Once I landed, I immediately wondered why it had taken me so long to come to Africa. There is no need to fear. Everyone I met said, “welcome home” and suggested that regardless of my existence in America, I am originally an African, and therefore still an African. (I thought that this would be a very overwhelming concept, but it was not too overwhelming; it just made sense).

One of the first things I noticed about Ghana was the names. At least half of the people I met seemed to have “American” names like Bob, Vicki, Rodney, and Ben. At first, I thought that people might be translating their name for me (the stupid American) so that it would be easier for me to say their name. However, I soon learned that that wasn’t the case. First of all, although there seems to be around 45 official languages in Ghana, the national language is English (this seems to be based on a history of colonialism and the difficulty of agreeing on a national native language). In addition to this, around 90% of the country is Christian. When a child is born in Ghana, they take on a name based on the day of the week on which they were born. For instance, I was born on a bright, sunny Sunday morning. So, my Ghanaian name would be Kwesi, which means a male born on Sunday. You might be thinking that it would create a lot of confusion if there were essentially only 7 names for boys and 7 names for girls. So, after 8 days, there is a naming ceremony in which the baby is usually given a secular or “Christian” name, hence the somewhat “American” names.

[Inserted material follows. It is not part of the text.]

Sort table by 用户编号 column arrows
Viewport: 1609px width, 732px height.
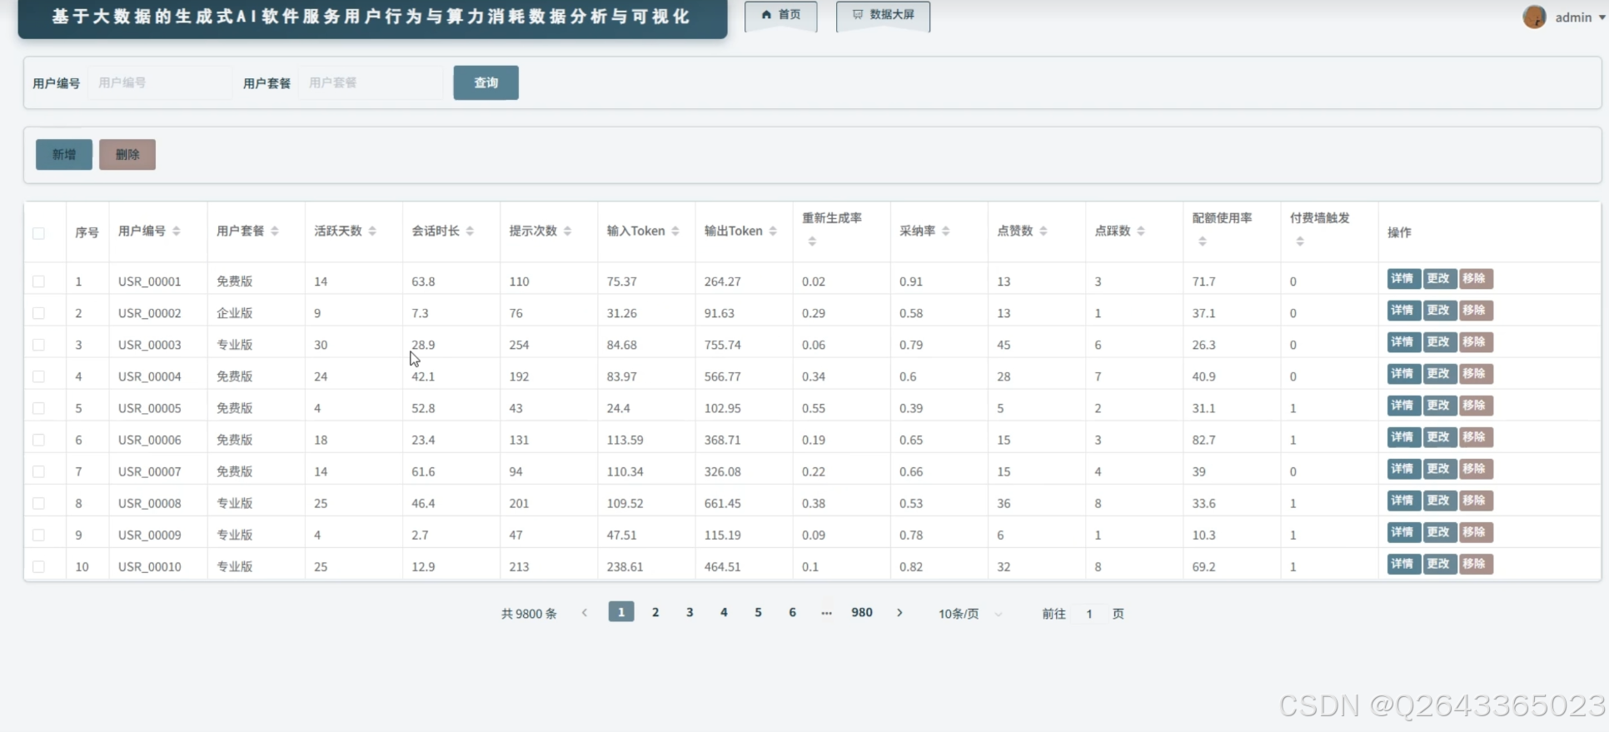click(176, 232)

On the same track as the names, one of the most intense and enlightening experiences happened in the first week of my trip when I went to visit the Nungua Secondary School. There, I met a teacher who asked me my name. When I told her that my name is Anthony Delaney, she smiled and asked me if I knew what my name means. I didn’t really get it. No, I had no idea what my name means, and how would she know what my name means. She went on to tell me that I am I am Ewe (a Ghanaian tribe) and my name comes from that tribe. She said that she actually thought this before she asked me because I “look” Ewe because I have Ewe facial features. She went on to say that my last name, Delaney, means, “The Savior has given it.” In Ewe, it would be spelled ”Delane.” “Dela” is a traditional Ewe word that means “savior” and then there are multiple endings that create a phrase. Her name is Delali, which means “(my) Savior exists.” She is, of course, also Ewe. 

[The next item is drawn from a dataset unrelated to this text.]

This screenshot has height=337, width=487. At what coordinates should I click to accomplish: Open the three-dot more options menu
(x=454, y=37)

Now, let me backtrack a minute and say that my choice to go to Ghana was based mainly on hearing about an interesting cultural center in Ghana called the Dagbe Cultural Center in Kopeyia. There was a time when I tried to trace my roots, but never got much past my grandfather on my father’s side. It never even occurred to me that I could search for my roots in Africa, let alone that I might just unwittingly stumble across my native roots. But then I thought about the fact that that the Trans-Atlantic slave trade came mainly through the Gold Coast, and therefore, most slaves were Ghanaian, making most Blacks in America who are descendants of slaves Ghanaian. The implications of this are amazing. Most slaves took on their slave master’s name and many changed their names entirely after slavery. This suggests that either my family kept and preserved their African name through slavery or regained it after slavery (or that my family were never slaves to begin with, but rather free Blacks. Huh). Now, the name itself tripped me out, but it did not totally convince me that I was a direct descendant of the Ewe tribe. What did convince me were the numerous unsolicited comments that I received throughout the rest of my trip about how I look very Ewe. These were all stated before they had even heard my last name.

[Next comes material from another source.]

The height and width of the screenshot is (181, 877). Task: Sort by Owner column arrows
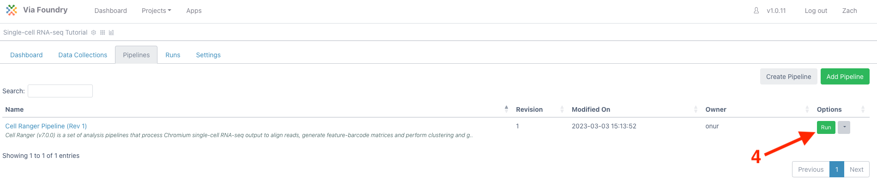click(807, 109)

Although it was amazing to feel like “family,” it also came with a heavy burden. I felt like I was the one person that went away and got something else. It’s not necessarily that people felt like I had “escaped” Ghana and gone to a “better place;” there is great African pride in Ghana. It’s as if I was the one child in the family that was sent to school and was expected to do great things and then come back and bring up the family. It’s not that people feel that living in the land of white people is better, it simply offers you more opportunities. 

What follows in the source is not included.